• _Problem_:
Once the line containing "Where should I click to: Open the" is found in the entries below, restate it and each following line word for word, stopping after the line containing "The width and height of the screenshot is (969, 685).".

• _Listed entries_:
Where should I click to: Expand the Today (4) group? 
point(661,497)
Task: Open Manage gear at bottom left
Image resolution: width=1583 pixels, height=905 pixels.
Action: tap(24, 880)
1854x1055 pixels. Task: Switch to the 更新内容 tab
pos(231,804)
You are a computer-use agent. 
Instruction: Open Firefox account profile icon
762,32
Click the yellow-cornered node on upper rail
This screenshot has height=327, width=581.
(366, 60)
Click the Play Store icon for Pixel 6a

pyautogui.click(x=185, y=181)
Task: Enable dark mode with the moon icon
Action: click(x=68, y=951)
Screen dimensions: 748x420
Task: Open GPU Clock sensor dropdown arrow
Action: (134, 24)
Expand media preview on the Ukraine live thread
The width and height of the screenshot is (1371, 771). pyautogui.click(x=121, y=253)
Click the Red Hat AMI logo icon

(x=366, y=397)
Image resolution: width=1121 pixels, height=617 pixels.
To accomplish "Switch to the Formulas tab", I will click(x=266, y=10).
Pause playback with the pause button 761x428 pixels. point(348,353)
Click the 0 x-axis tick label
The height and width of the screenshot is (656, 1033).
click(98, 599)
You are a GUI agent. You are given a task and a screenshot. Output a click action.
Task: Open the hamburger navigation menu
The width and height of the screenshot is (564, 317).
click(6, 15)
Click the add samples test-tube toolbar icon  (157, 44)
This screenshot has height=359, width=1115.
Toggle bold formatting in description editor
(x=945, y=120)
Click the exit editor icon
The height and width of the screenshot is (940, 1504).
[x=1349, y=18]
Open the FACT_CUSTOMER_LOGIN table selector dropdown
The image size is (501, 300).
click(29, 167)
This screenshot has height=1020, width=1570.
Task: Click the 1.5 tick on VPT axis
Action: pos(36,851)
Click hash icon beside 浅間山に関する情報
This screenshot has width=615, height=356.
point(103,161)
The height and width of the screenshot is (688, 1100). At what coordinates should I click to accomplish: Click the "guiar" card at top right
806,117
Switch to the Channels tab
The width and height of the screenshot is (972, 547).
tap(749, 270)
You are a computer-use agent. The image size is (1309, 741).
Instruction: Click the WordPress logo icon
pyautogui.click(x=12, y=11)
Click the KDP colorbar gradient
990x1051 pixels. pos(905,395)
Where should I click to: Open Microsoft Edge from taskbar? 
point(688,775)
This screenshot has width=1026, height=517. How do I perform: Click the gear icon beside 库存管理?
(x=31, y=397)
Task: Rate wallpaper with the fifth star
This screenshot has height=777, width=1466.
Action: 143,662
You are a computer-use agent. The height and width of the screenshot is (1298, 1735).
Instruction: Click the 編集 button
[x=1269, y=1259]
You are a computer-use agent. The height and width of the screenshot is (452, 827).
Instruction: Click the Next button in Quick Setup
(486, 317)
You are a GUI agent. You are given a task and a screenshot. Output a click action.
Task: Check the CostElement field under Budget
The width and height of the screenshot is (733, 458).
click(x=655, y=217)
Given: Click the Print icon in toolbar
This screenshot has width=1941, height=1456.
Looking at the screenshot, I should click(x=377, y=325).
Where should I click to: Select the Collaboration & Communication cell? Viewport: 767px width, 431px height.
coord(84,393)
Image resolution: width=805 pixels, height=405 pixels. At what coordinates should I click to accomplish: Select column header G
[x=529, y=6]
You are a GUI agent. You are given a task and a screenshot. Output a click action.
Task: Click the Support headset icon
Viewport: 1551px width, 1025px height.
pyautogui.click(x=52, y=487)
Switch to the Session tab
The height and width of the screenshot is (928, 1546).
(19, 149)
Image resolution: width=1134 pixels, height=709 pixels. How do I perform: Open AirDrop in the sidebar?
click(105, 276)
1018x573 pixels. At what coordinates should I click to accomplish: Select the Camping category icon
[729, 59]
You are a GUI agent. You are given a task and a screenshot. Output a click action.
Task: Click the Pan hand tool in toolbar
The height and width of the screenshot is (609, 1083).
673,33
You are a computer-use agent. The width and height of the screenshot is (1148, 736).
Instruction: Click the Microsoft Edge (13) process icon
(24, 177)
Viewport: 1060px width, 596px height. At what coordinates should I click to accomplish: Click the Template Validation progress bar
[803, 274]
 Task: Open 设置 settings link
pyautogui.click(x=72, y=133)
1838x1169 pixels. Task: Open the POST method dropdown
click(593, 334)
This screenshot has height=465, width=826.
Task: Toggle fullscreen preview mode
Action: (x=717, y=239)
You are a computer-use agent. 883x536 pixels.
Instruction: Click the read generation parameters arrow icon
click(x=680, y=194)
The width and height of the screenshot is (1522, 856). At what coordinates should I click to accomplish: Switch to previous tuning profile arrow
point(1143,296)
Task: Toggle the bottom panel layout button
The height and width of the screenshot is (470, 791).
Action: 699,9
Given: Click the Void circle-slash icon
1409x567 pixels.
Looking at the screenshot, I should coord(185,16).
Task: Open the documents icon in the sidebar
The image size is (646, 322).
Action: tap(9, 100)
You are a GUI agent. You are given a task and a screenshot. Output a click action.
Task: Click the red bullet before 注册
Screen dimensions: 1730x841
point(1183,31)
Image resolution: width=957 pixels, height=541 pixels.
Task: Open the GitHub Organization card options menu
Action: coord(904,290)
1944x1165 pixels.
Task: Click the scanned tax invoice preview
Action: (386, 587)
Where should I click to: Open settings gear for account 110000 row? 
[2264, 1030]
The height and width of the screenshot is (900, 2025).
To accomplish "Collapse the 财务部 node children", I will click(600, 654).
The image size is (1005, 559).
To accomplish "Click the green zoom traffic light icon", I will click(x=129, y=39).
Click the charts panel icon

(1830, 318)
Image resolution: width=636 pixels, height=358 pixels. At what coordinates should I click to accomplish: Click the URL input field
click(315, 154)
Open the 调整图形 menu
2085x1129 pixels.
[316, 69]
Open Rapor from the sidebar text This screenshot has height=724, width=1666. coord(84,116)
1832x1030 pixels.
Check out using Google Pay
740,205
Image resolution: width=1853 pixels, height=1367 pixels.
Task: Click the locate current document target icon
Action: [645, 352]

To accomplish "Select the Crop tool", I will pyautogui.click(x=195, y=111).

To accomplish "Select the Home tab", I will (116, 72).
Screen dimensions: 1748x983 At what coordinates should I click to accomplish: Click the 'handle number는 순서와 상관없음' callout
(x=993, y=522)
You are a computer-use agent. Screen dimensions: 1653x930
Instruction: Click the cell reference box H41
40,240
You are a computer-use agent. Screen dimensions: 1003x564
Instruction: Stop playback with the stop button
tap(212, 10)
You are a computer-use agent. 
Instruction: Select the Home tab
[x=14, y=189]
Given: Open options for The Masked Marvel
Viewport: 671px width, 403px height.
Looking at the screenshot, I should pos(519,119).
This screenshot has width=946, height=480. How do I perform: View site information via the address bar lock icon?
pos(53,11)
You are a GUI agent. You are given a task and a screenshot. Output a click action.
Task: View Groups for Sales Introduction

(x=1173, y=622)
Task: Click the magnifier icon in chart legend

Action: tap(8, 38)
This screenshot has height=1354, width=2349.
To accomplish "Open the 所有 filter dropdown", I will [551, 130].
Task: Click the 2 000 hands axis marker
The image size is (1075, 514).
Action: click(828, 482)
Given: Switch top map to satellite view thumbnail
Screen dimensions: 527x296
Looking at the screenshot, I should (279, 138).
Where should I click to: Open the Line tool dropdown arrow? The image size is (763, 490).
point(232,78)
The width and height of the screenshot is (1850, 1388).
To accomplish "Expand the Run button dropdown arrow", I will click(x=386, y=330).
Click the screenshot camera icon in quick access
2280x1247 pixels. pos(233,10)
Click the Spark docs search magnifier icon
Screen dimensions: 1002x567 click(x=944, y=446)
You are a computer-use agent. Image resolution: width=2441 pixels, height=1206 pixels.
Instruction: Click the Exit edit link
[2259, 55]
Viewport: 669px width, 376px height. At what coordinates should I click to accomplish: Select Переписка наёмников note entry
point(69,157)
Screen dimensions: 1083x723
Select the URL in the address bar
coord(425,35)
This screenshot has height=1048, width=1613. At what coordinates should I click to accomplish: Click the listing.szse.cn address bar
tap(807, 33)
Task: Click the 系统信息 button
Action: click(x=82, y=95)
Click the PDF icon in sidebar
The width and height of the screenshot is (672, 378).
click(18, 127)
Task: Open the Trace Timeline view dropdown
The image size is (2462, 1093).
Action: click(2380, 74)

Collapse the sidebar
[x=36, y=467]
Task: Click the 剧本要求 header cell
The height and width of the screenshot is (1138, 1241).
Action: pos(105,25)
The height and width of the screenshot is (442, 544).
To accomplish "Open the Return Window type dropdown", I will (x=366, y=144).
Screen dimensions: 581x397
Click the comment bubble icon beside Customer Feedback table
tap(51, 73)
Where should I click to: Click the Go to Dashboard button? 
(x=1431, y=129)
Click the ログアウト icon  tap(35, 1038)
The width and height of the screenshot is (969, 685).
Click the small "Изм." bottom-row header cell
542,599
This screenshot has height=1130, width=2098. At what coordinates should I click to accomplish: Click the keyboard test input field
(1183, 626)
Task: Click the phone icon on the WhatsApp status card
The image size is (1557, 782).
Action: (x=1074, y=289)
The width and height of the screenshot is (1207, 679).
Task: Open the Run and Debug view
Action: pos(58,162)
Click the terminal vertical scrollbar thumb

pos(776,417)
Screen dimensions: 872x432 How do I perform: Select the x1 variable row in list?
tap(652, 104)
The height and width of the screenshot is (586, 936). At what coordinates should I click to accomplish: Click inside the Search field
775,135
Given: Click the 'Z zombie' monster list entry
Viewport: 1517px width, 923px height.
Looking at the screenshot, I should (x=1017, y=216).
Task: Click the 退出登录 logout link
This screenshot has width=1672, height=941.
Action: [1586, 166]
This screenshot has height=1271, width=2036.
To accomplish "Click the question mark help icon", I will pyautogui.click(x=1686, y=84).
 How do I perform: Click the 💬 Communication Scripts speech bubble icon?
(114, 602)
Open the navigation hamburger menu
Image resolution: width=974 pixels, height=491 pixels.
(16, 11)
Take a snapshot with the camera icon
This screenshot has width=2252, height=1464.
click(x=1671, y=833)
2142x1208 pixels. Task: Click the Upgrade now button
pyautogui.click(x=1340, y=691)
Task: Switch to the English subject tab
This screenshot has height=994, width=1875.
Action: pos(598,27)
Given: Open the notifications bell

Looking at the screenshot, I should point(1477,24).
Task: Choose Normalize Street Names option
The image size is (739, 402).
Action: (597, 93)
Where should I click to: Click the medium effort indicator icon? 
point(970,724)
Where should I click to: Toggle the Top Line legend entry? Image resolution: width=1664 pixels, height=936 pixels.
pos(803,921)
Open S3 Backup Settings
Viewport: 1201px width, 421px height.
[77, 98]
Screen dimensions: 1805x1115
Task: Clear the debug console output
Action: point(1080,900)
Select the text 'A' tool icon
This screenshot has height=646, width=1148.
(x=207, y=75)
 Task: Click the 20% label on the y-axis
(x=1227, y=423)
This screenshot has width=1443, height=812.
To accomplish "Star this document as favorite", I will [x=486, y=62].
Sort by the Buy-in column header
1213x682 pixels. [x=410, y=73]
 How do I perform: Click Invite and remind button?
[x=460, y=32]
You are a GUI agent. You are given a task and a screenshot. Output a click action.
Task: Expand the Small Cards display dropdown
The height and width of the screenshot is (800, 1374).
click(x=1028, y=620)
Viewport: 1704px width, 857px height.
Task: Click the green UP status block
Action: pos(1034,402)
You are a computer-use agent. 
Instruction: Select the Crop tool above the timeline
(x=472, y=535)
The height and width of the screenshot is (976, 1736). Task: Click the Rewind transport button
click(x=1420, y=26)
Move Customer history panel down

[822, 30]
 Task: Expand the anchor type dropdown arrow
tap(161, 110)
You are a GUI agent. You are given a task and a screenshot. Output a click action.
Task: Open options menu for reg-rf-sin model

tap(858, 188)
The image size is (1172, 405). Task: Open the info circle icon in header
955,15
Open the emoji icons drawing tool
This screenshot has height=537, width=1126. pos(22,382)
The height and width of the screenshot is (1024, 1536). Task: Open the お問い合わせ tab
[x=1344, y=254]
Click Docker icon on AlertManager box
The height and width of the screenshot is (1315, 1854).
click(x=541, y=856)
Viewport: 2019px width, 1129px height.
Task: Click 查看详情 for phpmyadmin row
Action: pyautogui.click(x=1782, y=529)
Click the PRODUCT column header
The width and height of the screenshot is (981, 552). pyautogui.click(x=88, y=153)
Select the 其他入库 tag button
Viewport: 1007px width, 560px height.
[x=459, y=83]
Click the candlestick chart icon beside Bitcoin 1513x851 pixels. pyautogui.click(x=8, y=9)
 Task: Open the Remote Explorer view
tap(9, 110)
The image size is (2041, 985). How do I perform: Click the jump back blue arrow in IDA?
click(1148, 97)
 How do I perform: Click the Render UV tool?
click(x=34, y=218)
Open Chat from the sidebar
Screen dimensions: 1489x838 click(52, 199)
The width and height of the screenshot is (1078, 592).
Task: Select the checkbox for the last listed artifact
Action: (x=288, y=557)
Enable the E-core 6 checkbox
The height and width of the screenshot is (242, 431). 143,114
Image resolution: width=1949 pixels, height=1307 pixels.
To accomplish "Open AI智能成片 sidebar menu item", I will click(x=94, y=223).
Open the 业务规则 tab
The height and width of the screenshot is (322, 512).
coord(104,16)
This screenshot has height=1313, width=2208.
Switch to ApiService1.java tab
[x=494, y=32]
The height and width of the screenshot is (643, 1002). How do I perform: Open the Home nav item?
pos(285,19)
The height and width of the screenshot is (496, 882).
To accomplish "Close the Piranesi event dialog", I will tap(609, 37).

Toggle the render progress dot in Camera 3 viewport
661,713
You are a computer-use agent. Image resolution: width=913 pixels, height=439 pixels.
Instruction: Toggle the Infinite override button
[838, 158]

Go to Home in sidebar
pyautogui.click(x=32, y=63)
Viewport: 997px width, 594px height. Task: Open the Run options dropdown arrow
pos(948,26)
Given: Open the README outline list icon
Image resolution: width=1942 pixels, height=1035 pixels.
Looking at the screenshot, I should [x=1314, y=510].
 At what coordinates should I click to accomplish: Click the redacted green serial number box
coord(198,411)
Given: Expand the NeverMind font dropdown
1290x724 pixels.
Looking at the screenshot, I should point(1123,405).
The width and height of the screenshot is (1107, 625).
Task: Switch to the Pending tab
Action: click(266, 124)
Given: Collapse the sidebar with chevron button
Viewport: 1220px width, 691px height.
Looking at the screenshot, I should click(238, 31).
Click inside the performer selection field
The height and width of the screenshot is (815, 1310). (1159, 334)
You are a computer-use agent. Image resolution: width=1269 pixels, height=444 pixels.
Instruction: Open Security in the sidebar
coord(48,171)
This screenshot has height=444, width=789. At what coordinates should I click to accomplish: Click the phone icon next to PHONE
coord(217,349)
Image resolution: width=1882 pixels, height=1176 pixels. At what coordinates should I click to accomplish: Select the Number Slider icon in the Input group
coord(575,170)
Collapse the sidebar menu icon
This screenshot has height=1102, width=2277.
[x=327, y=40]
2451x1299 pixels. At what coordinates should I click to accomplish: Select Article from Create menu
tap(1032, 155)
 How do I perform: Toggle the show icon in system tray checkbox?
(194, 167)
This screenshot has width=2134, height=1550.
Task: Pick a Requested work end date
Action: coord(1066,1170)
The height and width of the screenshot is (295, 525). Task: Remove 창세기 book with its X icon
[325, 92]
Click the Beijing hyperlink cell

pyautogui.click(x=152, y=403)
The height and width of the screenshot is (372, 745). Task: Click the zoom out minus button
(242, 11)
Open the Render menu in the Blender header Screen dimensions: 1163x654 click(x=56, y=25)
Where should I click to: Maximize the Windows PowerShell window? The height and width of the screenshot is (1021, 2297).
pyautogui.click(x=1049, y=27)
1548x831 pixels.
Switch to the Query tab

• _Answer_:
Where should I click to: Open the Line tool dropdown arrow? The image size is (763, 490).
point(232,78)
The width and height of the screenshot is (1850, 1388).
To accomplish "Expand the Run button dropdown arrow", I will click(x=386, y=330).
Click the screenshot camera icon in quick access
2280x1247 pixels. pos(233,10)
Click the Spark docs search magnifier icon
Screen dimensions: 1002x567 click(x=944, y=446)
You are a computer-use agent. Image resolution: width=2441 pixels, height=1206 pixels.
Instruction: Click the Exit edit link
[2259, 55]
Viewport: 669px width, 376px height. At what coordinates should I click to accomplish: Select Переписка наёмников note entry
point(69,157)
Screen dimensions: 1083x723
Select the URL in the address bar
coord(425,35)
This screenshot has height=1048, width=1613. At what coordinates should I click to accomplish: Click the listing.szse.cn address bar
tap(807, 33)
Task: Click the 系统信息 button
Action: click(x=82, y=95)
Click the PDF icon in sidebar
The width and height of the screenshot is (672, 378).
click(18, 127)
Task: Open the Trace Timeline view dropdown
The image size is (2462, 1093).
Action: click(2380, 74)

Collapse the sidebar
[x=36, y=467]
Task: Click the 剧本要求 header cell
The height and width of the screenshot is (1138, 1241).
Action: pos(105,25)
The height and width of the screenshot is (442, 544).
To accomplish "Open the Return Window type dropdown", I will (x=366, y=144).
Screen dimensions: 581x397
Click the comment bubble icon beside Customer Feedback table
tap(51, 73)
Where should I click to: Click the Go to Dashboard button? 
(x=1431, y=129)
Click the ログアウト icon  tap(35, 1038)
The width and height of the screenshot is (969, 685).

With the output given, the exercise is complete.